Incentives and Tools: There is no global price for carbon to require emitters to pay for the increasing harm that carbon emissions impose on society. Does carbon need to be on the balance sheet to justify fundamental changes to corporate investment and resource allocation? Or, are there other price-based and non-price-based policy approaches that should be considered? Many corporations are adopting voluntary emission reduction and other targets for their corporate activities and investing in forestry and other projects to offset (or inset) emissions that cannot be reduced. How can directors ensure effective oversight of measures like transition pathways, internal carbon pricing, corporate net zero targets, offsets, and insets?  

Equity: There are significant governance and equity issues to be considered, particularly with respect to the development of markets for carbon and nature. There is concern that businesses may rely on offsets without making the investment needed to address their direct and indirect impacts.  There is also concern about the integrity of these investments and their potential to violate the rights of Indigenous Peoples and and historically disenfranchised communities by commodifying nature. In many industries and locations, workers in corporate supply chains are exposed to dramatically greater health risks from climate change.  Should stakeholders and rights-holders like local and Indigenous communities, those representing future generations, or workers have a governance role in these markets or on corporate boards or committees of companies that consider using these mechanisms? What role will historical emissions play in future policy approaches to equity and climate justice?

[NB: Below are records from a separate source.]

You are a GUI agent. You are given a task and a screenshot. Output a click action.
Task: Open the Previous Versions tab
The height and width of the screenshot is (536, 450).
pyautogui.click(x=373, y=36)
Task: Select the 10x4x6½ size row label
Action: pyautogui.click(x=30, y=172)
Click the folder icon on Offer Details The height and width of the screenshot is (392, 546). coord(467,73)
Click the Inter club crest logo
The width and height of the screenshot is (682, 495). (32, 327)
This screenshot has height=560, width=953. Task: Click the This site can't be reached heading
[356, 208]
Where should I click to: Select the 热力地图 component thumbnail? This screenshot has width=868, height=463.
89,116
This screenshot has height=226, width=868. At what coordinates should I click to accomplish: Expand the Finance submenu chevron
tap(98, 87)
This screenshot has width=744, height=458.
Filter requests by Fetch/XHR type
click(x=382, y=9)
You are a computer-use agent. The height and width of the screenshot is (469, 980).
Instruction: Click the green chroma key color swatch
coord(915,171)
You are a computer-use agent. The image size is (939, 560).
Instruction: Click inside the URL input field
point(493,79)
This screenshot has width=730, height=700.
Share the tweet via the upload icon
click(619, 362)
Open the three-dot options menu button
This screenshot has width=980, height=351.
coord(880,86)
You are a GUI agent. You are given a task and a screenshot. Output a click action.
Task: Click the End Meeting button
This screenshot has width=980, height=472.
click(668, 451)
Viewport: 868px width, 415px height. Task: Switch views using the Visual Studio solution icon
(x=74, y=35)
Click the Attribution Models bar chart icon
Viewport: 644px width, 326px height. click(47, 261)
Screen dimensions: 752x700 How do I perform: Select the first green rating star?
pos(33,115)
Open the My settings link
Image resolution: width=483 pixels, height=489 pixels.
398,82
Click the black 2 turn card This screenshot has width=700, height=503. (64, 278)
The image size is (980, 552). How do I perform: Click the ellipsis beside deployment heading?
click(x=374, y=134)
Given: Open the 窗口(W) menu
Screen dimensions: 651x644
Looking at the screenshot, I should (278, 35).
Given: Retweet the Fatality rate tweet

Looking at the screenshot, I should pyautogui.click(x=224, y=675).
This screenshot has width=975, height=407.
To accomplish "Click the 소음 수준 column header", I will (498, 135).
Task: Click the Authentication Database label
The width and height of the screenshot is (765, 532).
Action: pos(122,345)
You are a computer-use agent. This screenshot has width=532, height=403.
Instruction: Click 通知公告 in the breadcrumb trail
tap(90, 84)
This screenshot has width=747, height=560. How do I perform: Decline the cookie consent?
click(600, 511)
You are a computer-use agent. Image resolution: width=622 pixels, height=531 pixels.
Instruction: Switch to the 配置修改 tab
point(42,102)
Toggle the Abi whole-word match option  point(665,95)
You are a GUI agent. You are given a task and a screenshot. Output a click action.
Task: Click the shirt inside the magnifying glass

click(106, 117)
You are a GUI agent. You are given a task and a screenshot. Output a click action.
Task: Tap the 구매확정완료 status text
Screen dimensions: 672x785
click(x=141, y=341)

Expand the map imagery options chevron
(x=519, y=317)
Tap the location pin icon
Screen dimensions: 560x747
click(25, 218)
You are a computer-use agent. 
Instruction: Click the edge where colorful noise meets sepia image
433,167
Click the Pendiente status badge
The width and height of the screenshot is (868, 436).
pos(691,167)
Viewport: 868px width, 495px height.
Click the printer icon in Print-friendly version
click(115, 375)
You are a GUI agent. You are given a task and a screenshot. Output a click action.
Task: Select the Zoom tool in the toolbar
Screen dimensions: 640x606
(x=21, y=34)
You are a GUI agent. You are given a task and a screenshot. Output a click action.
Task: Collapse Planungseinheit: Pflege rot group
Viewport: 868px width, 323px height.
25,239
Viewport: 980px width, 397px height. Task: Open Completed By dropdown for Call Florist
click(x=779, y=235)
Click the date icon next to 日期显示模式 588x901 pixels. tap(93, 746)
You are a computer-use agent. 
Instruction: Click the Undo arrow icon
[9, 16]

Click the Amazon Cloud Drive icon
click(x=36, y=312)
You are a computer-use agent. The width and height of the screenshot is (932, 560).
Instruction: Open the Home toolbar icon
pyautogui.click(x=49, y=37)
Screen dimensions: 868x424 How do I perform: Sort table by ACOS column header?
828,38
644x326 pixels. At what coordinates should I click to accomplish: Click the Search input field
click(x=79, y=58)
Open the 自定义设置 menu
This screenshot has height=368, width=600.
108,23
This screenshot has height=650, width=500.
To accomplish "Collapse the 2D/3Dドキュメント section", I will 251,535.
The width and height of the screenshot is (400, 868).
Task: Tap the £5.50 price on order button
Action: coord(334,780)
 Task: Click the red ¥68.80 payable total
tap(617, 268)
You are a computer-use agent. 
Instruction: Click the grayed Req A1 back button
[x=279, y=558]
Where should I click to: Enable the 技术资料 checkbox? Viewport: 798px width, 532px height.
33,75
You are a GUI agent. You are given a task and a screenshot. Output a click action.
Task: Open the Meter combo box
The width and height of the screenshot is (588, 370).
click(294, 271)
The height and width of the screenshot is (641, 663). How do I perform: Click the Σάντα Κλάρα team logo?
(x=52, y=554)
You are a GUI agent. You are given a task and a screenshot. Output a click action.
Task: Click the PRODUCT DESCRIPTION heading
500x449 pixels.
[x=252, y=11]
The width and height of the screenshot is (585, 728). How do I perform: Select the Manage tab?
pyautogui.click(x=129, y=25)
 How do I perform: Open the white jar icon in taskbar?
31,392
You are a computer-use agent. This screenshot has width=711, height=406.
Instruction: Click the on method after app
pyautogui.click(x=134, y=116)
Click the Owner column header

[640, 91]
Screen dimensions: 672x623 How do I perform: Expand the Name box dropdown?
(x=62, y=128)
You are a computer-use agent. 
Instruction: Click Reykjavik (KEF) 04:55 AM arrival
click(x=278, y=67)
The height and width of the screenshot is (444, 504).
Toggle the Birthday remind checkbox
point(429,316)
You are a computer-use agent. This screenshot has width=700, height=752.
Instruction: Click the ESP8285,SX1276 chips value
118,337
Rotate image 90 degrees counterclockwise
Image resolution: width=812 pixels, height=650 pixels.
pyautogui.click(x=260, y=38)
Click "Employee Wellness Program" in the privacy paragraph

Governance Structures: What new governance structures beyond traditional corporate structures should be considered to accelerate corporate action and to improve the flow of capital to solve these issues?  What is the role of new actors, structures and mechanisms for collective action like B corps, public/private/non-profit joint ventures and other legal mechanisms?

Participant profile

The Forum was intended to benefit directors and principals of corporations operating in various jurisdictions who wanted an off-the-record opportunity to explore the greatest climate-related and sustainability challenges facing them as directors in the coming decade. We prioritized directors currently serving on corporate boards. No prior knowledge of ESG issues was required to participate.

While the majority of participants were board directors, academics and subject-matter specialists were also invited to bring their expertise to the discussion. The aim was to help directors and corporate policy makers return to their boardrooms with new ideas, new partnerships and new insights, so they could become thought leaders and change-makers for the coming decades.